### SUPPLIED PASSAGE
C++ Destructor thru reference - c++

I want to share with you a tiny problem that I'm not getting to work out, here is the code (it's for test only):
#include <windows.h>
#include <iostream>
#include <vector>
#include <string>
#include <utility>
#include <type_traits>
#include <sstream>
struct Procedure {
Procedure(HANDLE)
{ std::cout << "ctor w/connection: " << this << std::endl; }
~Procedure()
{ std::cout << "dtor: " << this << std::endl; }
Procedure(Procedure &&rhs) {
std::cout << "ctor w/move: " << this << std::endl;
this->m_Params = std::move(rhs.m_Params);
}
Procedure& operator= (Procedure &&rhs) {
std::cout << "operator= w/move: " << this << std::endl;
if (this != &rhs) this->m_Params = std::move(rhs.m_Params);
return *this;
}
Procedure& AppendParam(const std::string &str) {
std::cout << "appendparam: " << this << std::endl;
m_Params.push_back(str);
return *this;
}
void Execute( const std::string &str) {
std::stringstream ss;
ss << str << '(';
for (int i = 0, mx = m_Params.size(); i < mx; ++i) {
ss << '\'' << m_Params[i] << '\'';
if (i < mx - 1) ss << ',';
}
ss << ");";
std::cout << "calling: " << this << " : " << ss.str() << std::endl;
}
private:
Procedure(const Procedure &) = delete;
Procedure& operator=(const Procedure &) = delete;
std::vector<std::string> m_Params;
};
Procedure ProcedureCaller()

### SET TASK A
Filter the entries below down to the lines that contain the string "near". Case counts.

### ROWS
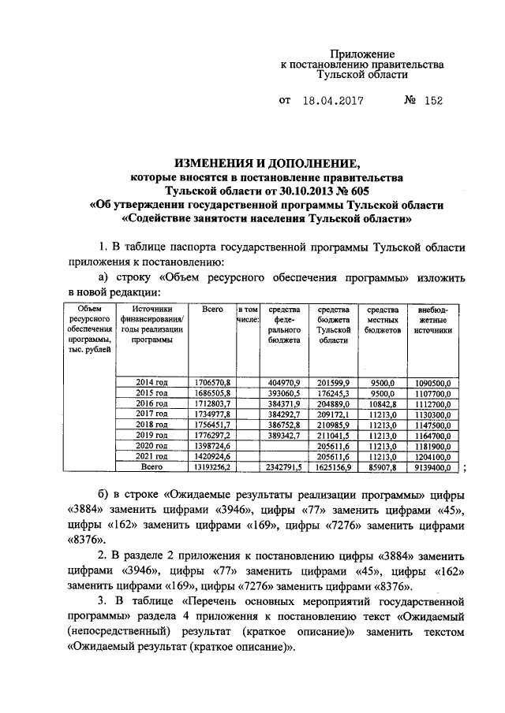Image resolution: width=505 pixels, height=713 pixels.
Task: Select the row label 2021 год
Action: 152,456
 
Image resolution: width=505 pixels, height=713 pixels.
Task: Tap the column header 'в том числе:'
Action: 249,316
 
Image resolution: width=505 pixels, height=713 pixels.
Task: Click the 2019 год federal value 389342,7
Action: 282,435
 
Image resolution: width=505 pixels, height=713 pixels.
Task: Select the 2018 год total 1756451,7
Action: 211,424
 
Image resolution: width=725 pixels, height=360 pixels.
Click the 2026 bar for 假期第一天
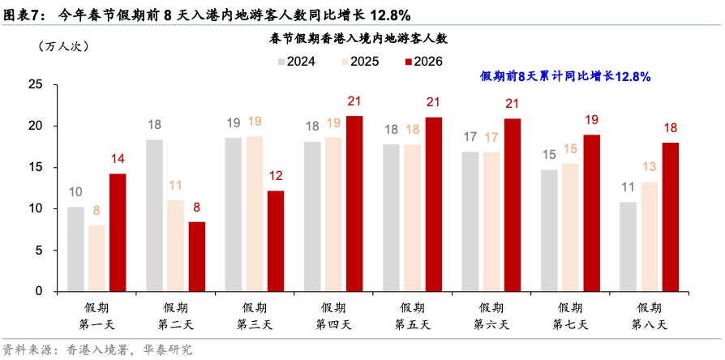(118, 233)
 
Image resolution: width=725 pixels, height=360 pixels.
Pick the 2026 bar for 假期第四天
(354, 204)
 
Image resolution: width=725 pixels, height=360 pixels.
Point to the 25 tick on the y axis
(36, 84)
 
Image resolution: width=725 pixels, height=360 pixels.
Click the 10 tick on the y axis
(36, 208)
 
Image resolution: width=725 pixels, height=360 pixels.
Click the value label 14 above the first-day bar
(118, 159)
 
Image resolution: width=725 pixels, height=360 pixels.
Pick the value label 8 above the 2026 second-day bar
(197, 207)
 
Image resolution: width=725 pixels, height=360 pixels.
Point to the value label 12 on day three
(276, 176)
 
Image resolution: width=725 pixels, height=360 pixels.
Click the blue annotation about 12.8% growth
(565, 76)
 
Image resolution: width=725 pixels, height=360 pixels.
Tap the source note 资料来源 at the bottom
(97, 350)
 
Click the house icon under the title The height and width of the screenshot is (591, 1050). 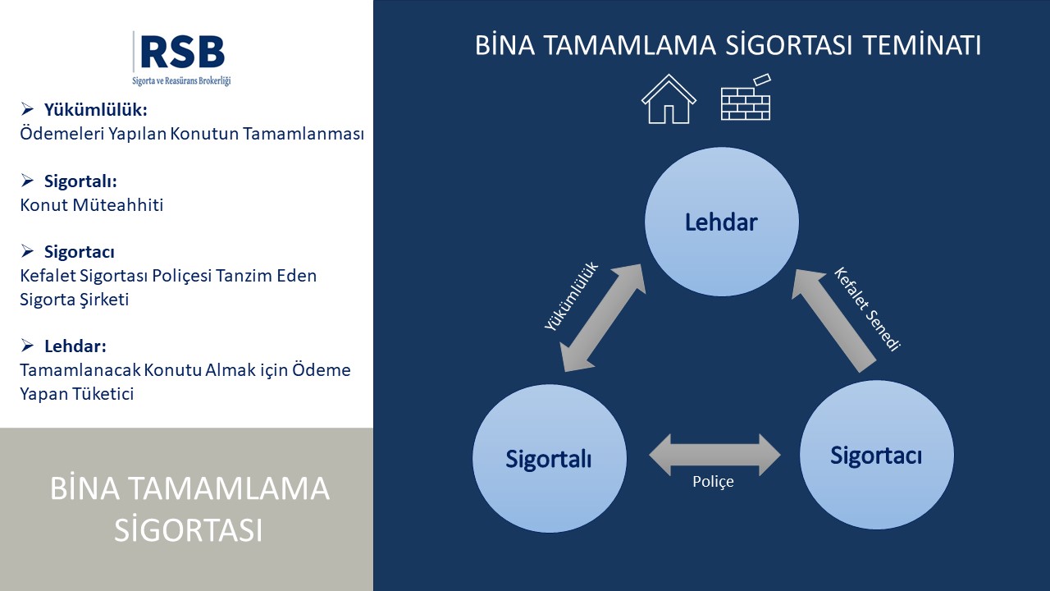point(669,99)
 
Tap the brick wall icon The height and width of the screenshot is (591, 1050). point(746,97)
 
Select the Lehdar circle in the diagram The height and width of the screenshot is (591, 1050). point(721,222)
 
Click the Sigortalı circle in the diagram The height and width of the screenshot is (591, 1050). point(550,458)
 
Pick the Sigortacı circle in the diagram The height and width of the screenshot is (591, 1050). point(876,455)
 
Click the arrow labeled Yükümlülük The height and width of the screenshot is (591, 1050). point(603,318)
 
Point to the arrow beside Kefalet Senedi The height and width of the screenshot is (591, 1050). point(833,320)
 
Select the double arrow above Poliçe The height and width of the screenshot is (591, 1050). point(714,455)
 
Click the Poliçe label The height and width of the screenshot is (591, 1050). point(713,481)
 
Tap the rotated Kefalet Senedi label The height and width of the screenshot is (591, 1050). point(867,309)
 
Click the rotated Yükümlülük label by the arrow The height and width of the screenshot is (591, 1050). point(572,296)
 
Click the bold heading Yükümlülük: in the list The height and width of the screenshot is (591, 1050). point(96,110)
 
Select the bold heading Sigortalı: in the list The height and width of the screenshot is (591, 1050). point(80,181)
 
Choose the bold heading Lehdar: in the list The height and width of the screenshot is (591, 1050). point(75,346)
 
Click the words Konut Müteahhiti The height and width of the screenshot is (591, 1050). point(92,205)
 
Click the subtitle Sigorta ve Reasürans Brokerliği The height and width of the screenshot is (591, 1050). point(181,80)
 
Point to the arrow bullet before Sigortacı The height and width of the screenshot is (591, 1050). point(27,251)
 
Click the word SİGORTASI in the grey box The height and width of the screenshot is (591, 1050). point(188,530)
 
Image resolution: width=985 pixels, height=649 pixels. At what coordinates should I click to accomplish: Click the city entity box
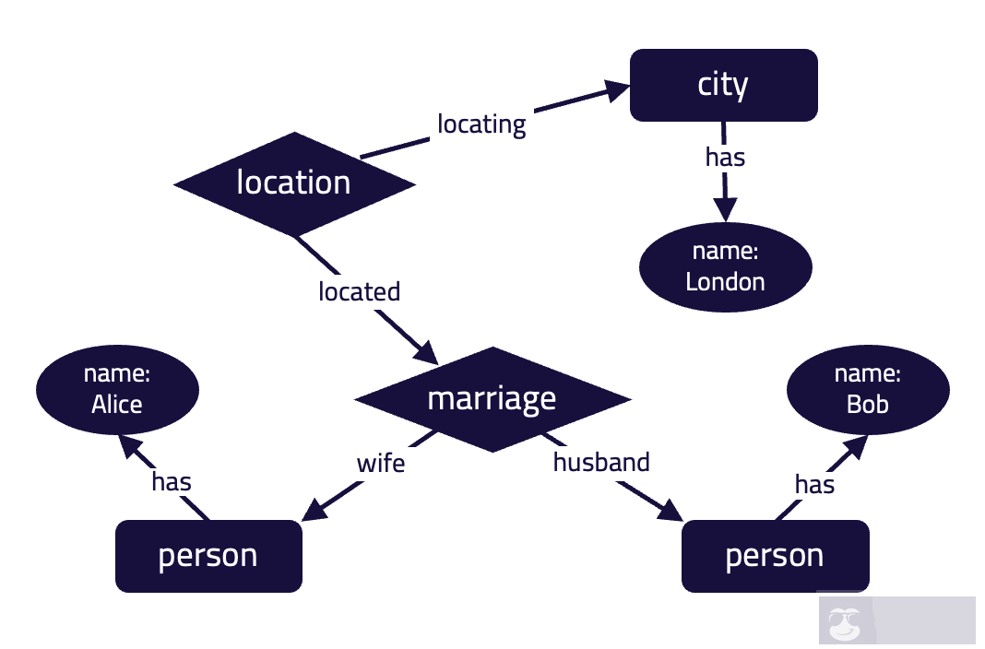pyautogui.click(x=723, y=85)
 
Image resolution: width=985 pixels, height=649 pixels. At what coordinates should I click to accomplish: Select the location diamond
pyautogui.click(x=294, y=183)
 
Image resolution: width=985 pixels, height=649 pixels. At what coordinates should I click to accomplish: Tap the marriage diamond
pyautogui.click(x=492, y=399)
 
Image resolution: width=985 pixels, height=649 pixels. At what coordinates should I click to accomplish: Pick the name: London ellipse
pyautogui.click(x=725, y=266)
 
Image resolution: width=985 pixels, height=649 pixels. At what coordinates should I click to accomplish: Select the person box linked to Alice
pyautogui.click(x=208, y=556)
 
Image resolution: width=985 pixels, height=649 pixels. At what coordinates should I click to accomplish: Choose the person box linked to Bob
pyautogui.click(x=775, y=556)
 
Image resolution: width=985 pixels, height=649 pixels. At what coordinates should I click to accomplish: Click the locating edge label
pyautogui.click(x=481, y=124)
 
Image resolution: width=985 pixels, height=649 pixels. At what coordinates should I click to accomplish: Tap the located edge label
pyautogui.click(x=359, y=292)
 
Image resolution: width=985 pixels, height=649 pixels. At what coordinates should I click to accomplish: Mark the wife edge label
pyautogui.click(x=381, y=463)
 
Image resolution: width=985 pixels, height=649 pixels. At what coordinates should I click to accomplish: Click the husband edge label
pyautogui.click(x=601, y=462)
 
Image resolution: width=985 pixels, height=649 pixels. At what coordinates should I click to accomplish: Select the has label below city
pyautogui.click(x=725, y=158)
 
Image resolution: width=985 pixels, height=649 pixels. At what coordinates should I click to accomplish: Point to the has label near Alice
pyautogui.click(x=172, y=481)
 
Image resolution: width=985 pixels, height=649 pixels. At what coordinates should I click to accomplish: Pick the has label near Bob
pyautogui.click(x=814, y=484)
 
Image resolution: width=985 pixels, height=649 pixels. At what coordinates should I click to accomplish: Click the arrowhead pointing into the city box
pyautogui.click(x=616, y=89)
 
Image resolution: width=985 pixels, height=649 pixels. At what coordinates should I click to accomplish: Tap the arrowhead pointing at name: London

### SET TASK B
In the C++ destructor post above, which two members of Procedure are declared with "= delete"?

### CORRECT ANSWER A
Image resolution: width=985 pixels, height=649 pixels. At what coordinates should I click to accomplish: Point to the has label near Alice
Image resolution: width=985 pixels, height=649 pixels. At what coordinates should I click to accomplish: Pick the has label near Bob

### CORRECT ANSWER B
The copy constructor and the copy assignment operator.